Sunday, 20 May 2018

Britain is still a country, but should be no country, for old men 'fighting' cancer

It was 4 years ago that Dr Kate Granger published her article in the Guardian entitled :

Having cancer is not a fight or a battle
Why is military language used to describe cancer? These words are meant to help patients but can have the opposite effect

Kate, who was diagnosed with desmoplastic small round cell tumour, usually seen in teenagers, was 36 years old when she died 2 years ago.

She wrote :

* 'In my world, having cancer is not a fight at all. It is almost a symbiosis where I am forced to live with my disease day in, day out.'

* 'To fight it would be "waging a war" on myself. I have used chemotherapy on two occasions to bring the cancer back under control and alter the natural history of the disease. I submitted myself to this treatment gently, and somewhat reluctantly, taking whatever each day had to throw at me. I certainly didn't enter the process "with all guns blazing".'

* 'When I do die, I will have defied the prognosis for my type of cancer and achieved a great deal with my life. I do not want to feel a failure about something beyond my control. I refuse to believe my death will be because I didn't battle hard enough.'

* 'And that's the problem; in my view the language used around cancer seems to revolve around wartime rhetoric: battle, fight, warrior, beat. While I recognise that these violent words may help others on their journey with cancer, as someone who is never going to "win her battle" with this disease, I find them uncomfortable and frustrating to hear.'

* '"She lost her brave fight." If anyone mutters those words after my death, wherever I am, I will curse them. I would like to be remembered for the positive impact I have made on the world, for fun times and for my relationships with others, not as a loser. I do not want to feel a failure about something beyond my control.'

* 'I do understand why this military language has penetrated the media, charities and everyday life. It is meant to evoke positivity at an unimaginably difficult time in someone's life. But I think it can have the opposite effect and we need to challenge it and to break away from how we have been conditioned to think and speak about a disease that will affect one third of us at some point.'

Kate's words resonate with me because, having been diagnosed with bladder cancer at the beginning of 2016 and then, after a course of eight doses of chemotherapy (it would nave been nine, but my white blood cell count was too low), I submitted myself to a surgical cystectomy. In my five and half hour operation, my surgeon removed not only my bladder and prostate, but also my appendix and a dozen lymph nodes and, in a masterpiece of new plumbing, constructed an ileal conduit out of a section of my colon which allows me to live without a bladder.

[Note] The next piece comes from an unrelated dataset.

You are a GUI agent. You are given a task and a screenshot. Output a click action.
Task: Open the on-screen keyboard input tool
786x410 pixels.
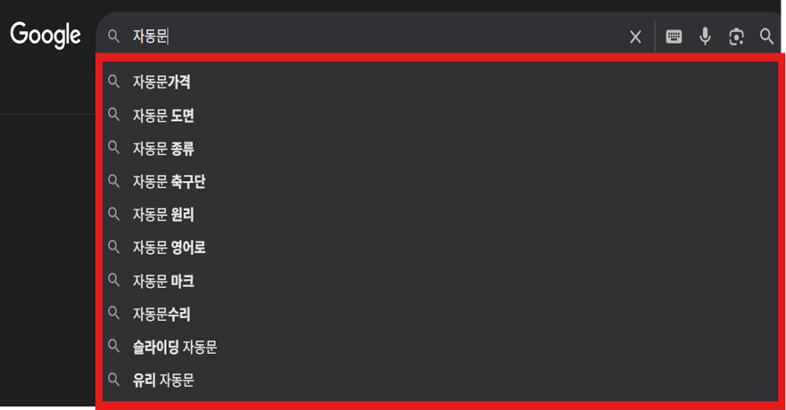pos(674,37)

And here we are 4 years after Kate's article and Macmillan Cancer Support has just published its report 'Missed Opportunities', in which it makes the point that fighting talk' can leave cancer patients unable to talk about death and dying.

Given the fact that British culture that men show fortitude in the face of adversity and given the fact old men are statistically more like to experience some form of cancer than young men, it is probably true to say that it is still to be regretted that old men are still caught up in the business of fighting their cancer.

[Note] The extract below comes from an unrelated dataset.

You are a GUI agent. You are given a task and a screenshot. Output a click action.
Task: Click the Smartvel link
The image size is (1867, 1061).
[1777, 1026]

Owen Jones said recently in the Guardian about the death of his father from prostate cancer : 'Our culture poorly equips us to deal with grief, a combination of death being treated as a macabre taboo subject and a particularly English awkwardness with raw emotions. It’s also – and let’s be honest about it – that the expression of emotion is portrayed as weakness in a patriarchal society.'

Adrienne Betteley, Specialist Advisor for End of Life Care, at Macmillan Cancer Support has said :

* 'We know that ‘battling’ against cancer can help some people remain upbeat about their disease, but for others the effort of keeping up a brave face is exhausting and unhelpful in the long-term.'

*  'We need to let people define their own experiences without using language that might create a barrier to vital conversations about dying. For health and social care professionals, there is often a fear that the person is not ready to talk about dying. We know, however, that making plans while receiving treatment allows people with cancer to retain a sense of control during an emotionally turbulent time.'

* 'Future planning before a person’s health deteriorates is also strongly associated with lower hospital death rates. When staff have a record of where someone would like to die, that person is almost twice as likely to die in the place of their choosing as well as have other care preferences met and fewer emergency admissions at the end of their life.'

It was Susan Sontag’s 1970s 'Illness as Metaphor' which argued that metaphors create moral judgments against patients and aren’t helpful.

Some organizations have now turned towards more neutral terminology.and instead of “fighting” cancer, people “undergo” treatment for cancer; “cancer-free” is preferred to “cancer survivor” and, as for a disability, it’s something you “live with,” rather than “conquer.” The most common substitute for a battle is "a journey" which is a good fit, because we’re already used to the concept of life as a journey. It also encompasses the idea of companions and of people with earlier diagnoses’ acting as guides.

When the DJ Danny Baker was diagnosed with cancer at the age of 53 in 2010 he said :

"I’m just the battlefield, science is doing the fighting and of course the wonderful docs and nurses of the brilliant NHS" 

Like Danny, I was not the one doing the fighting, rather it was the brilliant Urology team at my local hospital who were fighting the bad guys, by proxy, on my behalf.